EA Sports' Superbike 2000 is one of the most realistic and accurate motorcycle racing games out there. A wide variety of tracks and bikes and gorgeous animations and graphics offset the game's steep learning curve and will keep you coming back for more.
Superbike 2000 has gameplay options similar to those in many other PC racing sims. The game's career mode lets you select a factory bike and rider and enter a series of races that span 13 weekends. Each weekend is composed of a number of racing events that include two free practice sessions, two qualifying sessions, a superpole, and two final races. The practice sessions are designed to give you a better feel of the bike and let you make any necessary changes without any consequence to your overall standings. Your performance during the qualifying and superpole events then determines the starting grid of the final races, and you move on to the next track after you successfully complete them.

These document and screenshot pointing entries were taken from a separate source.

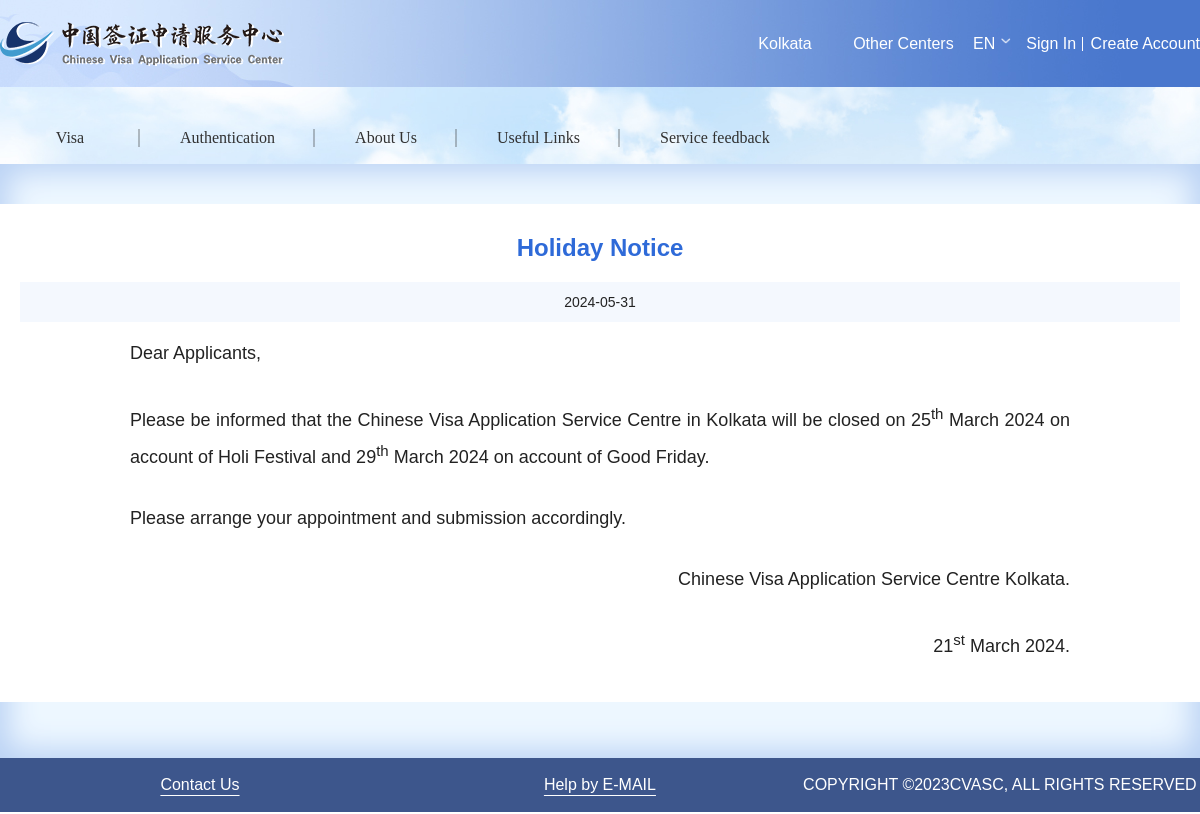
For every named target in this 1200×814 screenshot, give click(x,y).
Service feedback (715, 137)
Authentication (227, 137)
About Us (386, 137)
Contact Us (199, 784)
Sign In (1051, 43)
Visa (70, 137)
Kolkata (784, 43)
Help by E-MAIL (600, 784)
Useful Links (538, 137)
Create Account (1145, 43)
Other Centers (903, 43)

The game has four difficulty settings that you can change anytime during the game. The four levels toggle assists like automatic transmission, automatic rider movement, crash recovery, extra brake power, and automatic braking. Those who don't know a lot about the dynamics of riding a motorcycle would do well to select some of the assists. With the difficulty set to "real," which offers no assists at all, Superbike 2000 becomes a serious challenge. Unlike cars, motorcycles don't have the luxury of turning and stopping on a dime, so you'll need to keep your eyes as far down the track as possible in anticipation of upcoming turns and traffic. A steady hand is necessary when taking turns, as too much braking will cause the bike to slide out from underneath the rider, and too much throttle will result in a spectacular crash.
In addition to simply keeping the bike on all two wheels, you also have to contend with constantly adjusting the rider's center of gravity. Moving the rider to a higher position will allow for better cornering and stability through turns, while keeping him low and close to the bike will make for higher top speeds and stability through the straights. The manual rider adjustment and touchy bike controls might seem a burden at first, but die-hard motorcycle racing fans will undoubtedly welcome the game's sense of realism.

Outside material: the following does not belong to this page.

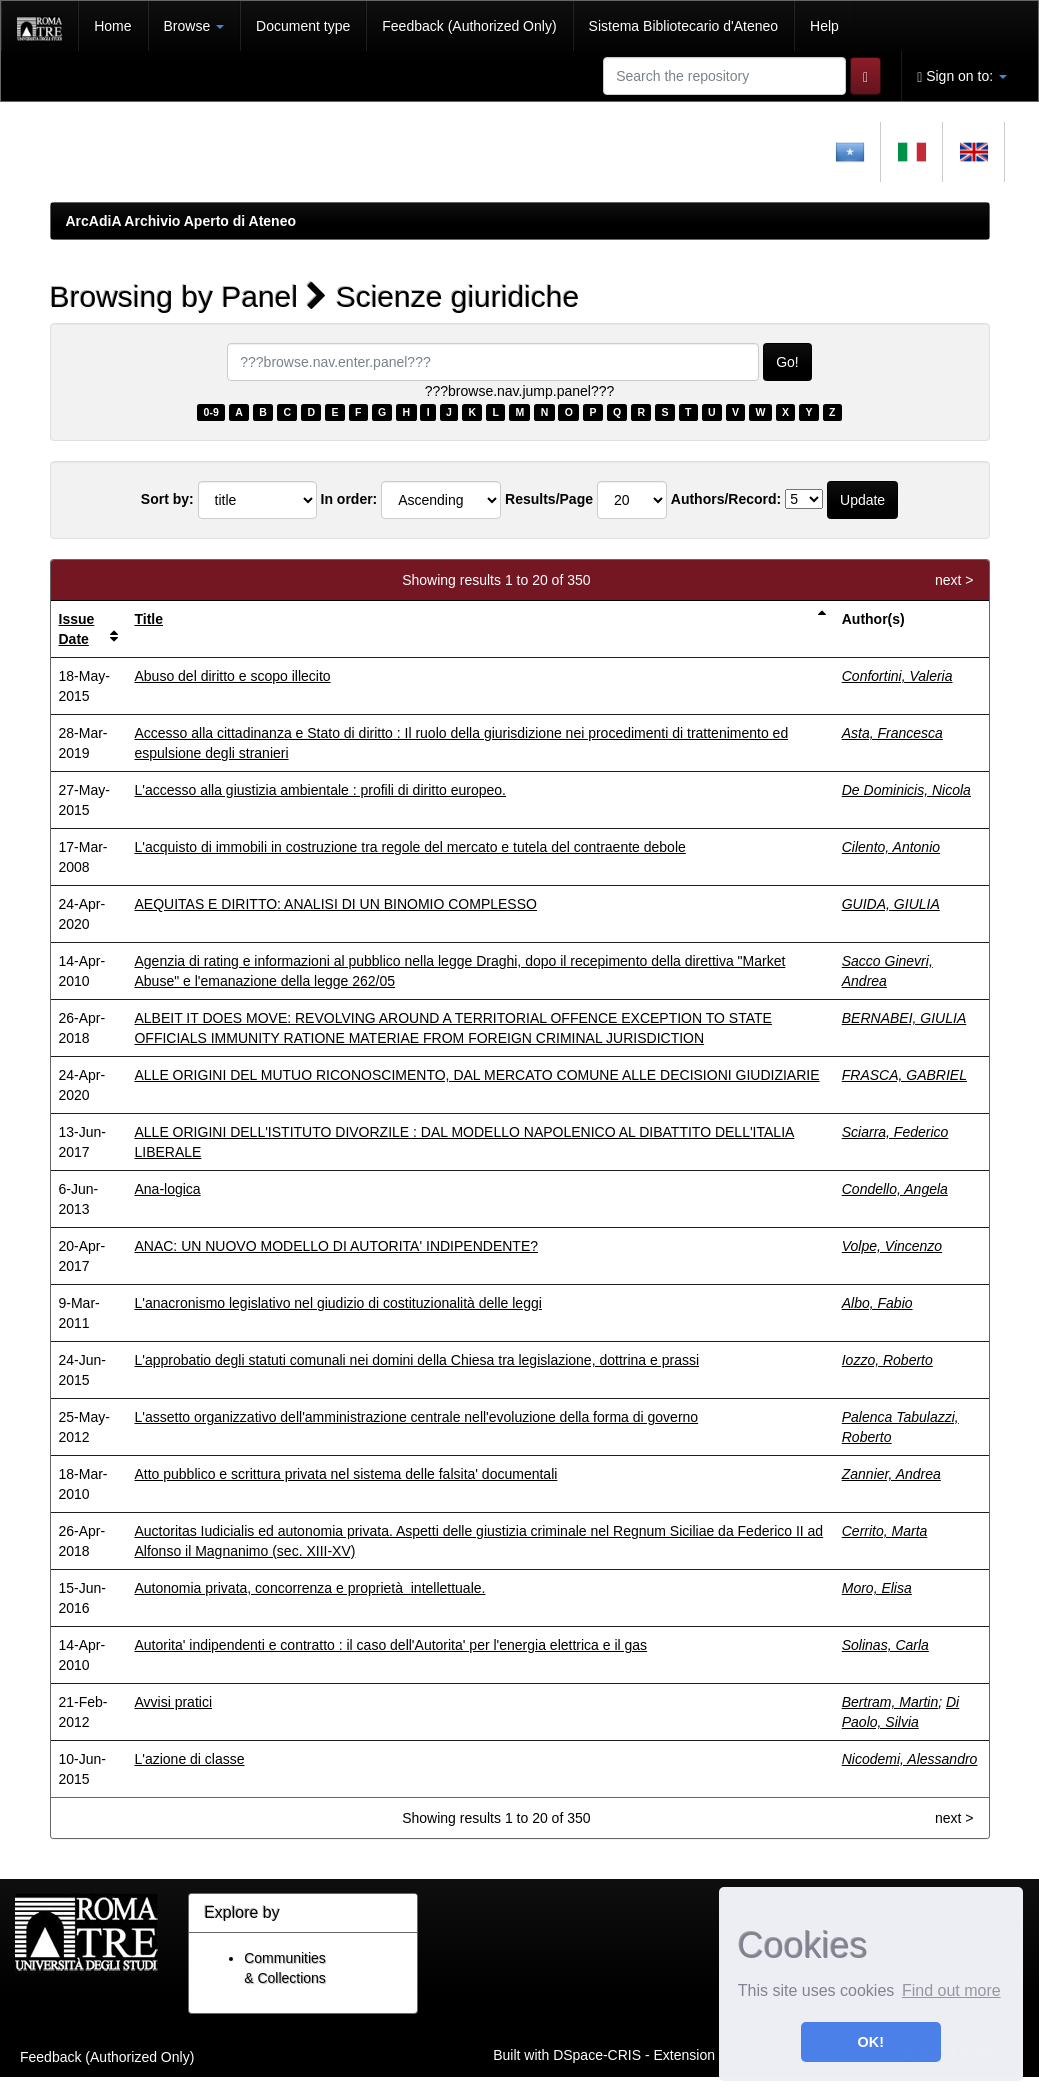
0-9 (211, 412)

The bikes in Superbike 2000 include factory rides from Ducati, Honda, Suzuki, Yamaha, Kawasaki, and Aprilia. Each of the six bikes not only looks and sounds different, but has unique handling characteristics as well. For instance, the Ducati 996 SPS and Suzuki Alstare GSX-R750 aren't necessarily the quickest bikes on the field, but their overall stability is attractive to novices, while the brute force of the Honda RC45 and Kawasaki ZX-7RR is better suited for more aggressive racers. Though the difference between one bike and another won't be instantly apparent, you'll gradually settle on a favorite after a few laps with each.
Superbike 2000 is built around an advanced version of the Superbike World Championship engine, and features bikes, riders, tracks, and scenery that look markedly improved over the original. The detail found in the bikes is quite impressive, as everything from the grooves in the front cross-drilled rotors to the aluminum-tipped exhaust pipes is clearly depicted and can be easily identified on all the bike models. Even details as minor as the glare coming off of the instrument cluster have been accounted for in Superbike 2000. The tracks and their surrounding environments are also accurately modeled after their real-world counterparts and are some of the best looking that you'll find in any racing game.
The rider animations don't look quite as good, but they do include an array of movements that capture the essence of motorcycle racing. For example, computer-controlled riders will constantly twist their heads sideways to take a look at the rest of the pack after each turn or shake their fists in anger after being cut off. In the first-person perspective, your rider's hand will twist progressively downward as you feed the throttle, and his left will work the clutch every time you shift gears. The realistic animations, coupled with the game's crisp graphics, result in replays that are the closest a racing game has ever come to rendering TV-quality visuals on the PC.
There's no soundtrack of any kind during races in Superbike 2000, and the sporadic commentary from the game's British announcer comes only during the start of each race and after a crash. However, the engine noises and exhaust notes have all been sampled from real-world bikes and don't ever become overly annoying as is common in some racing games.
Both visually and technically, Superbike 2000 is an accurate representation of SBK racing that will appeal to novice and expert racers alike. Once you get past the learning curve, you'll find Superbike 2000 to be one of the most realistic racing games to date.